START DOCUMENT SECTION
Nishmat

By Ann Kline

      Prayers like Nishmat , according to Reuven Hammer, auther of

Entering Jewish Prayer, are designed to stir "the enthusiasm of

worship....the unrestrained affirmation of the beauty of life itself."

Certainly, the language of Nishmat asks for a kind of "passionate

involvement" in prayer:

      Could song fill our mouths as water fills the sea,

      and could joy flood our tongues like the countless waves,

      Could our lips utter praise as limitless as the sky...

      Never could we fully state our gratitude

      for one ten thousandth of the...love that is your precious

blessing,

      dearest God.

The ardent, breathless, unreserved language in Nishmat makes me ask -

Can I really pray like this?  Can I say things like "dearest God - and

mean it?"

      Rabbis Carol Ochs and Kerry Olitzky, in their book Jewish

Spiritual Guidance, describe two "roadmaps" for exploring spiritual

experience. One of them is Exodus. I can easily place myself in this

story, where I am a principle actor on a journey to freedom.  This story

is one of discernment and analysis - I can do that.  The God of Exodus

is familiar: God as King, God as Judge, God as Father - images that can

keep God comfortably remote, distant, Other.  In forty years this God

never spoke directly to the Israelites.
END DOCUMENT SECTION
START SUPPLIED MATERIAL
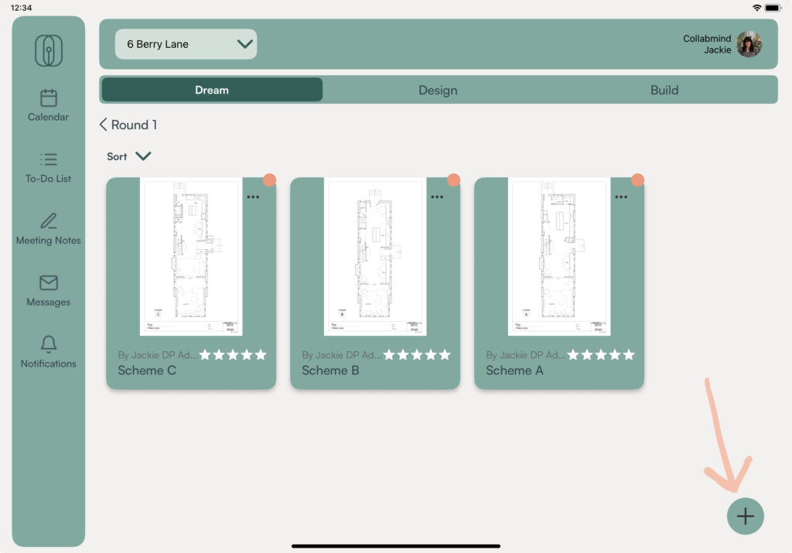
Task: Open the three-dot menu on Scheme A
Action: 621,197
END SUPPLIED MATERIAL
» EXERCISE SET:
1: In the essay on Nishmat, what book did Rabbis Carol Ochs and Kerry Olitzky write?
2: Reproduce the essay on Nishmat word for word, starting at "experience. One of" and ending at "to the Israelites.".

» RESPONSES BY TASK:
1: Jewish Spiritual Guidance

2:
experience. One of them is Exodus. I can easily place myself in this

story, where I am a principle actor on a journey to freedom.  This story

is one of discernment and analysis - I can do that.  The God of Exodus

is familiar: God as King, God as Judge, God as Father - images that can

keep God comfortably remote, distant, Other.  In forty years this God

never spoke directly to the Israelites.